Postmaster General Pat Donahoe announced that work hours would be reduced after Saturday mail ends this coming August. Donahoe said that the number of jobs lost would be around 22,500 full-time positions. The document, which was unsigned, is titled “Background/Talking Points/FAQs.” It has a date within February and inside it the agency estimates that 35,000 full-time jobs would be lost. The majority of the agency’s savings would come in the city delivery category.

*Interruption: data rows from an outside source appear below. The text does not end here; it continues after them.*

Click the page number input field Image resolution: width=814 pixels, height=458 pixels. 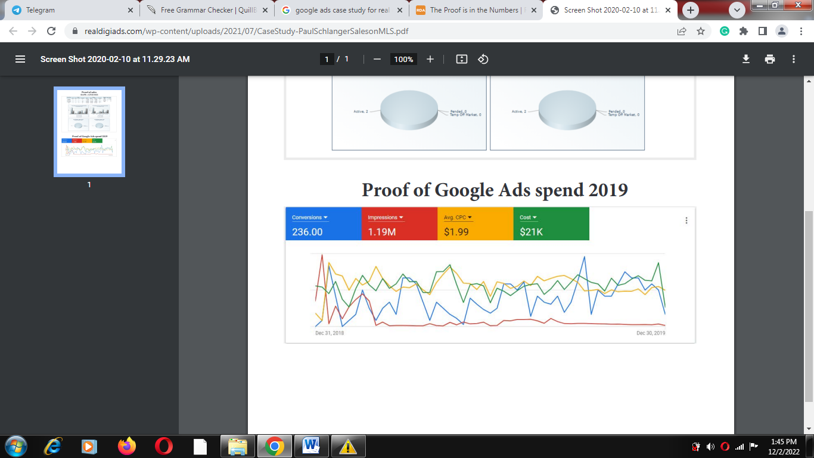327,59
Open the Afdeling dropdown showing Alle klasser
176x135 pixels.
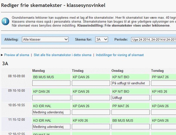click(45, 39)
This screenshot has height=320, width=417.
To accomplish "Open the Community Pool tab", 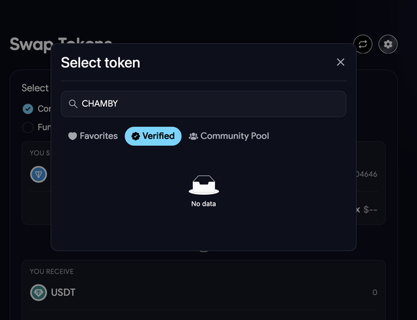I will [229, 136].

Mark Saunders, a United States Postal Service spokesman said in an email on Monday that the agency is “working to define the employee impact.” Saunders said that the numbers would range between 20,000 and 25,000 full-time employees. He would not comment on or explain the 35,000 jobs mentioned in the unsigned document. Donahoe said that the majority of the hours being cut will be in the overtime category.

When December came to an end, the Postal Service employed 523,000 career employees. The agency plans to manage the cuts made through attrition, reduced overtime, reassignments and other options. The agency has also said that buyouts are an option, but at this time, reductions in force are not.

Within the plan from the agency, mail delivery on Saturdays would end at the beginning of August, but package delivery would remain. The agency said that it will be able to save some $2 billion per year with the plan in place.

Mike Uehlein, a spokesman at the National Rural Letter Carriers’ Association, said that he was not familiar with the number of lost jobs sitting at 35,000. He did however question the accuracy of the numbers set forth by the agency. Uehlein said that of the 113,000 rural carriers, some 43,000 are part-time, noncareer employees. Most of them deliver mail on Saturdays and as substitutes during the week for full-time mail carriers. Uehlein noted that almost all of those positions could be eliminated.

“A lot of these numbers are just conjecture,” Uehlein said. “They can’t find out until it actually happens how much business that they are going to lose.”

A top official from the National Association of Letter Carriers, which is the union that represents mail carriers in urban areas, said that Donahoe is “purposefully low-balling the jobs impact.”

Jim Sauber, the NALC chief of staff, said that the 22,500 estimate covers just city carriers and not rural carriers, clerks and mail handlers.